===== Records supplied =====
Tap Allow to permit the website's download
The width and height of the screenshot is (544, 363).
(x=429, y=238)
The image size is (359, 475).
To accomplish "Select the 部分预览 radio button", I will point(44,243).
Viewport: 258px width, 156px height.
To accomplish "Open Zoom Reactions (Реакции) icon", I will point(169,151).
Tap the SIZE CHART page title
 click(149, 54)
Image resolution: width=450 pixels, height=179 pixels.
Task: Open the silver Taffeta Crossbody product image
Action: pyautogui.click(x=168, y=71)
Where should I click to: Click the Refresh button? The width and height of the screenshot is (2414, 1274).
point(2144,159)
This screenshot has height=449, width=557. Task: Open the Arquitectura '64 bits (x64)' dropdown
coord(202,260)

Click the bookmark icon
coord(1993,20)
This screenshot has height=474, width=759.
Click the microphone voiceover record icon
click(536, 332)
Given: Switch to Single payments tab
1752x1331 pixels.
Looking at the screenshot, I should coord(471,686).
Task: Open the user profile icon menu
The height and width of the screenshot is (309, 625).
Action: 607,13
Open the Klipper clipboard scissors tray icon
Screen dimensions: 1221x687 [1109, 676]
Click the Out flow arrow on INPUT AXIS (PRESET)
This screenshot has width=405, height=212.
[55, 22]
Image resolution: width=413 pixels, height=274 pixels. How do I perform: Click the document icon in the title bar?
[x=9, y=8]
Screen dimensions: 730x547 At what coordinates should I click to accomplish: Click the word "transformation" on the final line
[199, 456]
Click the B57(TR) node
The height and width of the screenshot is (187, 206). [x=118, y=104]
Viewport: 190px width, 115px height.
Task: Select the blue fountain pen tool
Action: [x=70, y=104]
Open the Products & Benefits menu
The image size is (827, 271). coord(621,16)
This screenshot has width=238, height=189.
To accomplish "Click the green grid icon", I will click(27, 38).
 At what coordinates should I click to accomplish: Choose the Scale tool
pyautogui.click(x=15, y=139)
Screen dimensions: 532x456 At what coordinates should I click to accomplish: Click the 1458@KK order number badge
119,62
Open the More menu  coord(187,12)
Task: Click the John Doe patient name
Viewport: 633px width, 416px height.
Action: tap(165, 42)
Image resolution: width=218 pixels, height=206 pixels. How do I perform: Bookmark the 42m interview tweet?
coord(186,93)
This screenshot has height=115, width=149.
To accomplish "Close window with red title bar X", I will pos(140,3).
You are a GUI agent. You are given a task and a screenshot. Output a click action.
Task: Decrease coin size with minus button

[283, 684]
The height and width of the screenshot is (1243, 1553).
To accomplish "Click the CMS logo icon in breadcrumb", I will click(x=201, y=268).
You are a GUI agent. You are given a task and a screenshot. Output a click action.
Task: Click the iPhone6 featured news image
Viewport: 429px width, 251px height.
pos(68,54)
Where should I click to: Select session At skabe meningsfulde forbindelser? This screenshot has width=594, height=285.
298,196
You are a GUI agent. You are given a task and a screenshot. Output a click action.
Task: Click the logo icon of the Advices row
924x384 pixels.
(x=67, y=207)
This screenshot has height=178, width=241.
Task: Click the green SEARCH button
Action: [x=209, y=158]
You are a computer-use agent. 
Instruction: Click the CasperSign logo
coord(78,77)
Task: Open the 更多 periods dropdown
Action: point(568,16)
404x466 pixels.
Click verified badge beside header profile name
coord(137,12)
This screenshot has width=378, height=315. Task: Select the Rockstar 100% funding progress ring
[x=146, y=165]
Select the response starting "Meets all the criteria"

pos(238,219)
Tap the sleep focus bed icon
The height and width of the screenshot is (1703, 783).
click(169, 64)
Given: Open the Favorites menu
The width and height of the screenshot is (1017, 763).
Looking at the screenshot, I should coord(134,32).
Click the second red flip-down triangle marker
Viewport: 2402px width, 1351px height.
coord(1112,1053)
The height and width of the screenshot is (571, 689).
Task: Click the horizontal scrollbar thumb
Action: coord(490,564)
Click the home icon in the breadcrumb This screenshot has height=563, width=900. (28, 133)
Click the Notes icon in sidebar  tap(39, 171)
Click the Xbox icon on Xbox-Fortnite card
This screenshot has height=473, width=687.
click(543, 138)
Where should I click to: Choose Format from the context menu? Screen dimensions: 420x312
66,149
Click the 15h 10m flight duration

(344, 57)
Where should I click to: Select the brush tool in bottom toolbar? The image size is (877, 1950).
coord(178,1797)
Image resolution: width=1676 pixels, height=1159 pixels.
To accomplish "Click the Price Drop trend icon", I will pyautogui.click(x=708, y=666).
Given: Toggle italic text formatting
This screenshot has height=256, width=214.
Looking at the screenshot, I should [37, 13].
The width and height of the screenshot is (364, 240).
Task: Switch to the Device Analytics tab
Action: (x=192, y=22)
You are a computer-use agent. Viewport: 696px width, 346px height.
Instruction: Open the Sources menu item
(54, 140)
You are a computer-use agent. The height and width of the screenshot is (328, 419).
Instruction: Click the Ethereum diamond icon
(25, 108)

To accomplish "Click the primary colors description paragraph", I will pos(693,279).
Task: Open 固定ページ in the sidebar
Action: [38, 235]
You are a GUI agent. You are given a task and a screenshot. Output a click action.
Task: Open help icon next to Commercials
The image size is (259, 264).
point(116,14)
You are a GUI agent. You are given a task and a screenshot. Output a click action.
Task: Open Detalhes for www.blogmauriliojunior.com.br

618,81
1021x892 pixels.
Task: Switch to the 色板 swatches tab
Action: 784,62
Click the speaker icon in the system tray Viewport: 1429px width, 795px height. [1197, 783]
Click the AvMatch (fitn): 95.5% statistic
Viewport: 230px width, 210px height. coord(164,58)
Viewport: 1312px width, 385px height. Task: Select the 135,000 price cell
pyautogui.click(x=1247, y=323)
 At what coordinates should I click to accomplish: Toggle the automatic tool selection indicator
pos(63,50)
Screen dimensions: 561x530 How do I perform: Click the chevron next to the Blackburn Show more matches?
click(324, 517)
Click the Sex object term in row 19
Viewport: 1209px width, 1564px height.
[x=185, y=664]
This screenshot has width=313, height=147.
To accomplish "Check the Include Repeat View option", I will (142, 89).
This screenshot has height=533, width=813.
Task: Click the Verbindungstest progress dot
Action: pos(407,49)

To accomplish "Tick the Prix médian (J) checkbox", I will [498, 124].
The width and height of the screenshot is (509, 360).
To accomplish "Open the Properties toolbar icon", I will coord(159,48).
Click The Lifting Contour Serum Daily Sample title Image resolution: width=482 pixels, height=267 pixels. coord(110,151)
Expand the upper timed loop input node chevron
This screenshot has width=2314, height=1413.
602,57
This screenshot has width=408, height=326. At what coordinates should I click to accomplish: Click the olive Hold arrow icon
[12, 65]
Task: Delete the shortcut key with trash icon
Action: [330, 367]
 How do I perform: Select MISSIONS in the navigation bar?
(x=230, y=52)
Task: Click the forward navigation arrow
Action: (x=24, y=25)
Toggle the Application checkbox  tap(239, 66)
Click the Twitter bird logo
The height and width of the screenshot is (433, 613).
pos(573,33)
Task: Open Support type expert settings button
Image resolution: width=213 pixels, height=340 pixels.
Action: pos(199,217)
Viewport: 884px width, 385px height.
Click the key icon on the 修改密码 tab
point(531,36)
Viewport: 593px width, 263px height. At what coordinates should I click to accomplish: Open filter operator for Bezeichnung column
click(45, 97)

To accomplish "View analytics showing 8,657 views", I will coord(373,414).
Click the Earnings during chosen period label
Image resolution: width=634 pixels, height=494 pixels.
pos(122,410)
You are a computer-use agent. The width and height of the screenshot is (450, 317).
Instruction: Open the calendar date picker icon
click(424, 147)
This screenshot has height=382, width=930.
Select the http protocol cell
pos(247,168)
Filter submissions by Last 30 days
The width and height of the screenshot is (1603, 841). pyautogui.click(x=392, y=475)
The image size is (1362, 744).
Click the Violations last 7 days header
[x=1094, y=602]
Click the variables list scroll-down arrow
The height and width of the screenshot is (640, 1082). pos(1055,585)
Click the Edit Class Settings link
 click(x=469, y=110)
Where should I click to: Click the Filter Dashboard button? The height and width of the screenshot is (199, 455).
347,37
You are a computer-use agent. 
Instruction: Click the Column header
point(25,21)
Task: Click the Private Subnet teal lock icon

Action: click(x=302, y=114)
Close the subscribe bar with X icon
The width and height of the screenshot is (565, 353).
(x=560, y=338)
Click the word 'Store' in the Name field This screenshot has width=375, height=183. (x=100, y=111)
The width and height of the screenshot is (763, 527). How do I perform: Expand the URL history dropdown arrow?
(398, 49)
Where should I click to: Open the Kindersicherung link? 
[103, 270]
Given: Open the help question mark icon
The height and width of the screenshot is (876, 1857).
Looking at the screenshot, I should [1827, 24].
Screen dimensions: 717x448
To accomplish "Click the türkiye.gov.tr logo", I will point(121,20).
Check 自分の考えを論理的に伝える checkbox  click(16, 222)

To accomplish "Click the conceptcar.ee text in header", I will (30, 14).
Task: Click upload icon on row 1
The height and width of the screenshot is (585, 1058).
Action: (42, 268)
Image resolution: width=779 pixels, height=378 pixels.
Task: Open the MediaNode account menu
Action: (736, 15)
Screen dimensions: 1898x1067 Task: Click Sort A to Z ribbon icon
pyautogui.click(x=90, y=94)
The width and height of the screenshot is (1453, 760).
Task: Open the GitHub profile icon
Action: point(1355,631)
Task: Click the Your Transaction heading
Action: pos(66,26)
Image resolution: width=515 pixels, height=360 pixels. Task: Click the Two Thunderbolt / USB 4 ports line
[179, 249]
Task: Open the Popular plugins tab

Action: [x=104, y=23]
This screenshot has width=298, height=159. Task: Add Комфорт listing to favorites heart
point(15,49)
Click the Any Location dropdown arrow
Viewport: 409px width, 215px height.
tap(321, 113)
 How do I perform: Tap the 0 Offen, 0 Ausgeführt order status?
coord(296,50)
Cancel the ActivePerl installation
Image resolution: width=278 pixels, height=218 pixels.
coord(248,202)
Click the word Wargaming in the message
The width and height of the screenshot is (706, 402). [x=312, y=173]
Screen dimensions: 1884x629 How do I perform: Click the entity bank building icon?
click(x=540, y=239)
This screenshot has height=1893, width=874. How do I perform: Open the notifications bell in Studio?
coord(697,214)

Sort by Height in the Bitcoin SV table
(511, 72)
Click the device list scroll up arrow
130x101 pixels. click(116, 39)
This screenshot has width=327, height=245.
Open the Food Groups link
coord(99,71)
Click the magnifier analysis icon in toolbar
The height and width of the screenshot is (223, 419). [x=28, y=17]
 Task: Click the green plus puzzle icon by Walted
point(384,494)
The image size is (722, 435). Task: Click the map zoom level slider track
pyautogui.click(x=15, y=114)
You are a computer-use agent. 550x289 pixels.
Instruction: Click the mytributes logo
=====
[Work required]
Give everything in the data from the line containing "Screen dimensions: 717x448" down to the line containing "will (30, 14)." as a Markdown table with the columns Row and Line. Leave out blank lines.

[Task answer]
| Row | Line |
|---|---|
| 1 | Screen dimensions: 717x448 |
| 2 | To accomplish "Click the türkiye.gov.tr logo", I will point(121,20). |
| 3 | Check 自分の考えを論理的に伝える checkbox  click(16, 222) |
| 4 | To accomplish "Click the conceptcar.ee text in header", I will (30, 14). |